Détails de l'énoncé: Poursuivez, s'il vous plaît, l'extrait ci-dessous consacré au poète Mohamed Maghout, en partant de sa dernière phrase.

Extrait:
------------------------------------------------

M. Maghout: le poète de la postériorité
Mohamed Maghout, qui ne sait sans doute pas pourquoi sa poésie demeure vive
Hassan Daoud
Lorsque je l’ai rencontré pour la deuxième fois dans un café de Damas, il avait encore ce tatouage sur la main: il ne l’avait pas quitté. L’endroit du tatouage était étrange: le dos de la main. Le motif qu’il représentait était ancien, trop ancien pour un homme qui était alors au début de la quarantaine. Chez nous, dans mon village, les tatouages n’étaient visibles que sur le visage des vieilles femmes, celles qui avaient l’âge de nos grands-mères. Le tatouage s’est imprégné dans mon souvenir dès notre première rencontre car il m’a semblé paradoxal. C’est comme si l’homme que j’avais en face de moi fut de la génération précédente.
Et pourtant il s'agissait bien du poète Mohamed Maghout, celui dont nous ne nous contentions pas de lire les poésies; nous les apprenions par cœur et les récitions dans nos promenades nocturnes qu’il nous plaisait d’appeler «vagabondages». C’est dire à quel point c’était le poète de notre époque ; celle que nous traversions en laissant derrière nous les précédentes dont nous pensions qu’elles étaient défraîchies, révolues.

------------------------------------------------

Documents fournis:
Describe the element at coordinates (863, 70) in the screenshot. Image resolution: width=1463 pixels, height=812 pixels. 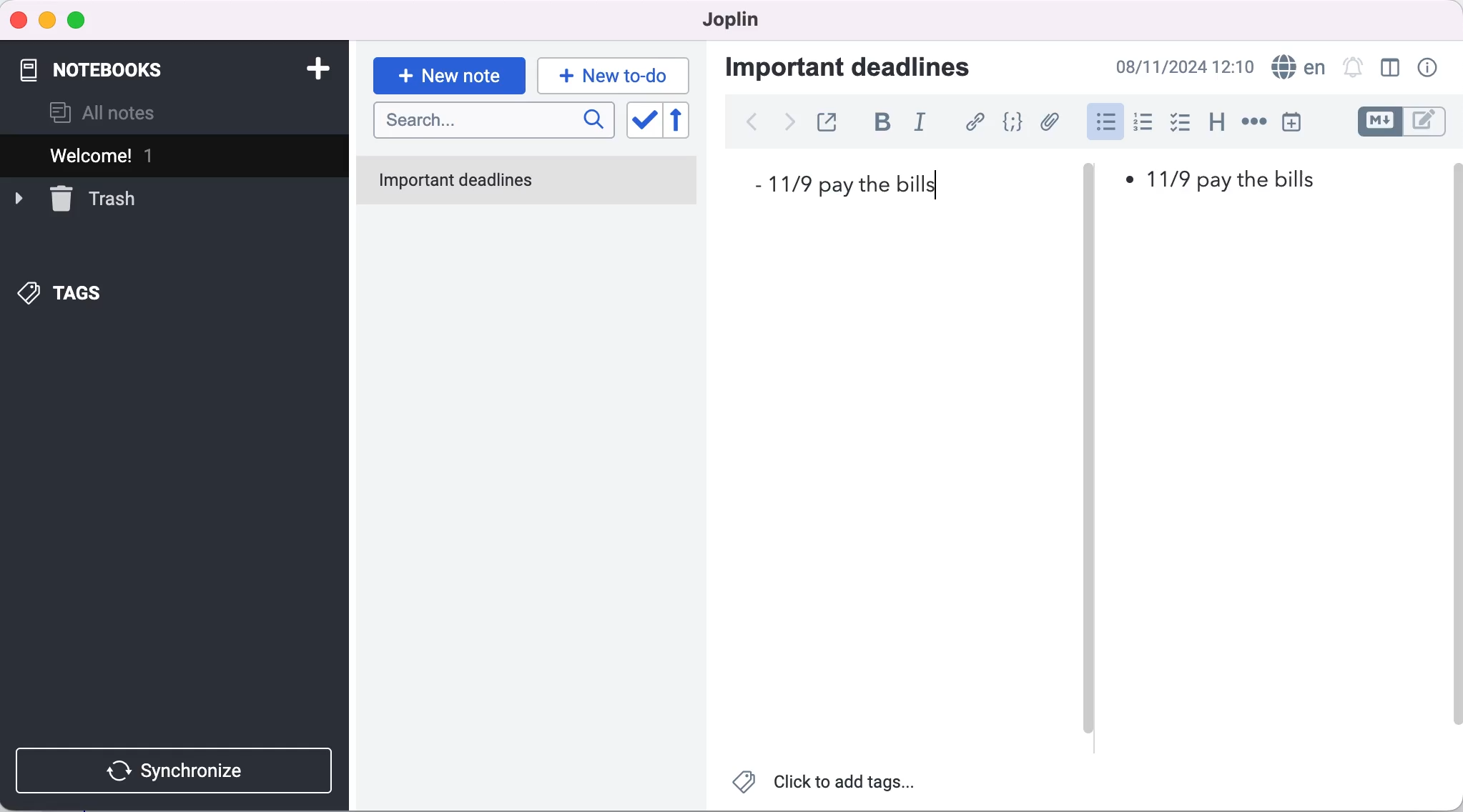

------------------------------------------------

Réponse attendue:
Avec sa poésie, Mohamed Maghout nous aidait à avancer vers cette nouveauté, que nous appelions «modernité», lui qui m’a semblé à la première rencontre beaucoup plus proche de son propre passé que de notre présent. Lorsque nous avons commencé à parler avec lui, les mots semblaient, eux aussi, nous devancer. Il ne savait pas comment qualifier sa modernité ni ne lui trouvait de formulation en termes critiques ou théoriques. Dans l’entretien discontinu réalisé avec lui par mes confrères Youssef Bazzi et Yahia Jaber, Maghout a donné l'impression qu'il refusait toute approche critique de sa poésie, ou une quelconque conviction poétique. Il est allé jusqu'a déclarer qu’il avait parlé d’Adonis, dans les termes que l’on sait, après que ses échansons lui ont fait boire du whisky jusqu’à l’ivresse. On raconte aussi comment dans les cercles de discussions qui se tenaient entre les membres du groupe Chi’r, il se dirigeait vers le réfrigérateur que Youssef al-Kahl avait immanquablement rempli de boissons inconnues pour Maghout.
Ainsi n'aimait-il pas théoriser autour de sa poésie. Il en était incapable. Cela explique peut-être pourquoi, lors de ma deuxième rencontre avec lui dans ce café damascène, il s'est tu à ma première question que je n’avais sans doute pas su formuler, ni présenter. Toujours est-il qu'au cours des rencontres que j’ai eues avec lui, il avait l’air de poursuivre un entretien déjà entamé avec de précédents interlocuteurs.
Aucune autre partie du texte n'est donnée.